Mary is the girl of Stiller’s dreams, but she’s also what every single woman strives to be.
And yet there’s also a darkness to Mary’s story that speaks to what women go through in romance, revealing truths relevant to modern dating, even in 2018.
Following college, Mary Jensen is forced to change her last name to Matthews after an encounter with a stalker (who ends up being Ted’s adult best friend Dom “Woogie” Woganowski, played by Chris Elliott). But that’s just the tip of the crazy, as Mary has a whole slew of men obsessed with her, including Tucker (Lee Evans), previously known as Norm, her pizza delivery guy, who adjusts his whole surfer-dude persona to assume the role of a British architect in order to win her. Private investigator Pat Healy (Matt Dillon), whom Ted hires to find out what happened to his high school crush, even gives up his P.I. business in Rhode Island (to work for “San Francisco treat” Rice-A-Roni—they’re changing their image!) and moves down to Florida to try to get with Mary.
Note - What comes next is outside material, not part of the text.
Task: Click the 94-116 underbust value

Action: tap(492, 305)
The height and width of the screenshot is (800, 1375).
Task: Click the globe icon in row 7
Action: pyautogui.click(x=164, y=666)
These men are consumed by Mary and how she reflects achieving a more perfect version of themselves. And yet, in a gender-swapped version of this romantic comedy, it feels unrealistic for a group of women to be this obsessed with one man (statistics show that 1 in 6 women has been stalked in their lifetime compared to 1 in 19 men) and to have the audacity to take it out on the man.
“If I may, I have a proposal,” says Pat Healy in one of the final scenes of the film. “I say none of us leaves this room until our young Mary here stops jerking us around and decides once and for all who she really wants.”
In recent years, the “incel” movement has become a household term, with incidents like April’s van attack in Toronto stemming from an alleged perpetrator who described himself as “involuntarily celibate.” If Mary would have been released in 2018, critics surely would have explored similarities between her “stalkers” and the rise of the incel movement. They all feel they deserve her love in some aspect, but never once consider her feelings.
“I’m no better than any of these guys,” says Ted. “None of them love you really. They’re just fixated on you because how you make them feel about themselves. That’s not real love. I don’t know what that is.”
Even the ending of the comedy is a stark reminder of men being driven by violence when it comes to getting what they want. In the final moments of the film, Mary’s neighbor pulls out a shotgun and aims for Ted, admitting to Magda that he was only boning her to get to Mary. He ends up missing and hitting Jonathan Richman, the singer/songwriter narrating events of the film. In 1998, this was a darkly comic ending; in 2018, it’s darkly realistic.
The comedy of There’s Something About Mary is still funny, just as it was 20 years ago, but in 2018, it’s less gross-out hilarious, more meaningfully macabre when it comes to its true depictions of interaction between men and women. I laugh at the movie because it’s ridiculous, but also that it so closely relates to reality that it hurts. I wish Mary was just fucking with us, but she’s not.